EAST LANSING, Mich. — As human populations increase and available arable land decreases, agricultural systems are under pressure to produce more food more efficiently.
Michigan State University researchers believe that breeding dairy cows that produce milk with less feed can help meet this goal.
“We already know how to get cows to produce more than 100 pounds of milk a day – we have the science to be able to do that,” said Mike VandeHaar, animal science professor and MSU AgBioResearch faculty member. “Our question now is whether some cows are genetically predisposed to produce that milk with less feed. If we find that feed efficiency is inherent in a cow’s DNA, it will improve our ability to sustainably produce the milk and dairy products that our growing population consumes.”
Through a $5 million grant from the U.S. Department of Agriculture’s National Institute of Food and Agriculture, VandeHaar and his fellow MSU researchers have set goals to increase the efficiency and sustainability of milk production by:
- Educating future leaders, voters and consumers about key practices in dairy husbandry that promote feed efficiency and sustainability.
- Developing a feed-efficiency database on 8,000 genomically characterized Holstein cows.
- Determining the genetic architecture of feed efficiency and building a foundation for genomic selection of more efficient animals.
- Developing and implementing genomic breeding tools to produce cows with enhanced feed efficiency.
- Developing and implementing practical support tools to improve whole-herd feed efficiency.
“We are excited about this USDA grant program,” VandeHaar said. “Improving stewardship of resources in the dairy industry has been a lifelong passion of mine. If we’re going to eat animal products and feed more people, we have to do it more efficiently.”
The goal is not just increasing the amount of milk a cow produces, but increasing efficiency of milk production can help improve stewardship of the planet, VandeHaar said.
“Projects like this are critically important to our planet,” he said. “If we can’t figure out efficient ways to feed 9 billion people in the next 40 years, we will have hungry people, political unrest and no place left for native ecosystems because we’ll be using those lands to grow food.”
Additional MSU team members include Rob Tempelman, Dave Beede, Richard Pursley and Miriam Weber Nielsen. Also contributing to the project are researchers from the University of Wisconsin, Iowa State University, Wageningen UR in The Netherlands, the University of Florida, Virginia Polytechnic Institute and State University, and North Carolina Agricultural & Technical State University.
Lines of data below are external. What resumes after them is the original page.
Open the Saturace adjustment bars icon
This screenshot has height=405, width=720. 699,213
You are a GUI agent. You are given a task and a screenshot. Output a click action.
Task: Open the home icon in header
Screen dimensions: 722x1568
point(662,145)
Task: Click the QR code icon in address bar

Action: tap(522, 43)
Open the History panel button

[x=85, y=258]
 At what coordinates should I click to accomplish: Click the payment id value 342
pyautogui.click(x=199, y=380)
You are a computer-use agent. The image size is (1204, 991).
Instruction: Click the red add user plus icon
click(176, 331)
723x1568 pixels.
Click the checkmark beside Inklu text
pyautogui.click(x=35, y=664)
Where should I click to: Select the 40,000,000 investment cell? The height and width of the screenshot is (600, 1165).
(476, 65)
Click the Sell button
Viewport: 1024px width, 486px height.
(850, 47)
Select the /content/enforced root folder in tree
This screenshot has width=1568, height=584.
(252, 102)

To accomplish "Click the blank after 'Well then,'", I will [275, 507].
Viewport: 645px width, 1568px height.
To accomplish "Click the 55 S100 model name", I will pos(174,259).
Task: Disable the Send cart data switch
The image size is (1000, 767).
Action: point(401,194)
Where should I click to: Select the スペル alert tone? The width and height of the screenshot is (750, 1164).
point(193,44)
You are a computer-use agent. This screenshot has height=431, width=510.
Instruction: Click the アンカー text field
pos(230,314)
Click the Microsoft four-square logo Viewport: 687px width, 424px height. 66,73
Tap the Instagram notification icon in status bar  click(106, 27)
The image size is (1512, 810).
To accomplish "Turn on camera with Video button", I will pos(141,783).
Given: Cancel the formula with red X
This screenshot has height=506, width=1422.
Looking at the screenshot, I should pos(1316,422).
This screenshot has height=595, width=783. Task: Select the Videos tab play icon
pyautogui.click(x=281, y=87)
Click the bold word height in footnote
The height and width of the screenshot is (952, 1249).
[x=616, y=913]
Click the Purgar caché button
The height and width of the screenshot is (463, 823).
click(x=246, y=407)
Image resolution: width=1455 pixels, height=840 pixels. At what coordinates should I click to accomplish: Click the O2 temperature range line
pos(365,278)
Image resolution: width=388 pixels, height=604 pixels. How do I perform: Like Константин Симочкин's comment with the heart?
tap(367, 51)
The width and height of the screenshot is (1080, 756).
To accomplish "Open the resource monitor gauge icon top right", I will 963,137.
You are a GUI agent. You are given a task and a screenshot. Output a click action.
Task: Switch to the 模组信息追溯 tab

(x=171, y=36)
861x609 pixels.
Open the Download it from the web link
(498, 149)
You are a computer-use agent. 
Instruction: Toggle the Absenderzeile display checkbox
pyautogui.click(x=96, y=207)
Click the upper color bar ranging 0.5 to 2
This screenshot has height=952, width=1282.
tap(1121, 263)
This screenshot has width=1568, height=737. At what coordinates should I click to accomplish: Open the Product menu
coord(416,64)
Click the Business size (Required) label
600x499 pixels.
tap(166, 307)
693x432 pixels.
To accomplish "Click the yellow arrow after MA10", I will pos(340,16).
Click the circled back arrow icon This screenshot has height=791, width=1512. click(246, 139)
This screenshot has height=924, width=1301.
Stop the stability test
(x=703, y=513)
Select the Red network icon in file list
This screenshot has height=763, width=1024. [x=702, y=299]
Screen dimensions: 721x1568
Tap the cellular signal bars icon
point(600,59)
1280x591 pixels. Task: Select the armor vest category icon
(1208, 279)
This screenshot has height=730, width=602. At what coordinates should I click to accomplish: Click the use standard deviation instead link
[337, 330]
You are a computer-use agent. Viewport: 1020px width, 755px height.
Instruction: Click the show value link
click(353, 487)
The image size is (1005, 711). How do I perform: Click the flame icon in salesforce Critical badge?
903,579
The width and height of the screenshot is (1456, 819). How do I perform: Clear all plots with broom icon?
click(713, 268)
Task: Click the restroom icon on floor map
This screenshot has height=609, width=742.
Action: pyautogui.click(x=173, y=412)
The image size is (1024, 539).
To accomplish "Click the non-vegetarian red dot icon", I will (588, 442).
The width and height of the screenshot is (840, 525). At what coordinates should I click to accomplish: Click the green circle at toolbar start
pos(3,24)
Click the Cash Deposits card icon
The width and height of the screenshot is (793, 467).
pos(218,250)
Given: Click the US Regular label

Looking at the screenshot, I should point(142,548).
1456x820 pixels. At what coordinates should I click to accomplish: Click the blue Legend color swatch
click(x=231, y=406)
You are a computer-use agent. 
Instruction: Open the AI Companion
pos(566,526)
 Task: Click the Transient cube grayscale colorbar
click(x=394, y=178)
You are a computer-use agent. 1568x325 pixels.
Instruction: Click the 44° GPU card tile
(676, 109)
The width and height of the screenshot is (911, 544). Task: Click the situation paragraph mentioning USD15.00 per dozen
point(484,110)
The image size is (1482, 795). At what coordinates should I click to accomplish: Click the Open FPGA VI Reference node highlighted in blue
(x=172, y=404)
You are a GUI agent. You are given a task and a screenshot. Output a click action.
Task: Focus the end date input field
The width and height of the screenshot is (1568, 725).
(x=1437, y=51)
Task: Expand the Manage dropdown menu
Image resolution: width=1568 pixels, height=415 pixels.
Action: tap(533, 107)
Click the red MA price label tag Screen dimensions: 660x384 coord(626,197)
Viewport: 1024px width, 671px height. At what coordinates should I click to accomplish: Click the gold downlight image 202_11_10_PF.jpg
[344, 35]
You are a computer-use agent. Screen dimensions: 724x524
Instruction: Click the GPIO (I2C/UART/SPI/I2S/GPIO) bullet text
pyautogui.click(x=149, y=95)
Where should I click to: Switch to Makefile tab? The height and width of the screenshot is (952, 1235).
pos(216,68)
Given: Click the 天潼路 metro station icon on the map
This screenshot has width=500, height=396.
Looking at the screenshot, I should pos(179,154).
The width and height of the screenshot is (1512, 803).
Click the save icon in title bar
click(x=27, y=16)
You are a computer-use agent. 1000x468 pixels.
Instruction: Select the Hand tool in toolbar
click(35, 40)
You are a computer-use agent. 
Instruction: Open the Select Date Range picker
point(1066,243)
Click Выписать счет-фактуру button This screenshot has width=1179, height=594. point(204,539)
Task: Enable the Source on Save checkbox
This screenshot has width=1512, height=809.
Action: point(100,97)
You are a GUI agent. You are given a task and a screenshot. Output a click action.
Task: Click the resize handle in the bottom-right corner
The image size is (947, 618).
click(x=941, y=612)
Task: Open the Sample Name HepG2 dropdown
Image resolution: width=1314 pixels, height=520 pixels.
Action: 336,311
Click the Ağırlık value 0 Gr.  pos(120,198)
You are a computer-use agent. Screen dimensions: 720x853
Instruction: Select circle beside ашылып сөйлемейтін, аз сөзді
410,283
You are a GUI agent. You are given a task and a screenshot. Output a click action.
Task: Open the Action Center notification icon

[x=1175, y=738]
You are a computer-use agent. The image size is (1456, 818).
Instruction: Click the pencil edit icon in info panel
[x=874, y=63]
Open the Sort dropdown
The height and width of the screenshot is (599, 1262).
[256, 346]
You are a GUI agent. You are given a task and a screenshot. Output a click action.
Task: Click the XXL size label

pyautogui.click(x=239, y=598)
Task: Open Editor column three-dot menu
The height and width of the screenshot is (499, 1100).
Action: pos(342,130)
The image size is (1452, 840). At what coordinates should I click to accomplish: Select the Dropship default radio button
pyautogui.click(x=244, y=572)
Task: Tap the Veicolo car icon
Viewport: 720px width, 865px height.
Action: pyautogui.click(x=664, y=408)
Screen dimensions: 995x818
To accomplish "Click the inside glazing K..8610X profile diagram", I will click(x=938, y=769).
The grant was awarded through USDA's Agriculture and Food Research Initiative and administered through the National Institute of Food and Agriculture.
AFRI's global food security challenge area focuses on two intertwined issues: Food availability and food accessibility. Adequate food availability implies that the population has a reliable source of food from domestic or international production. For adequate food accessibility, the population must have sufficient resources to purchase food for a nutritious diet. The long-term goal of this program is to increase global food availability through increased and sustainable food production with reduced losses.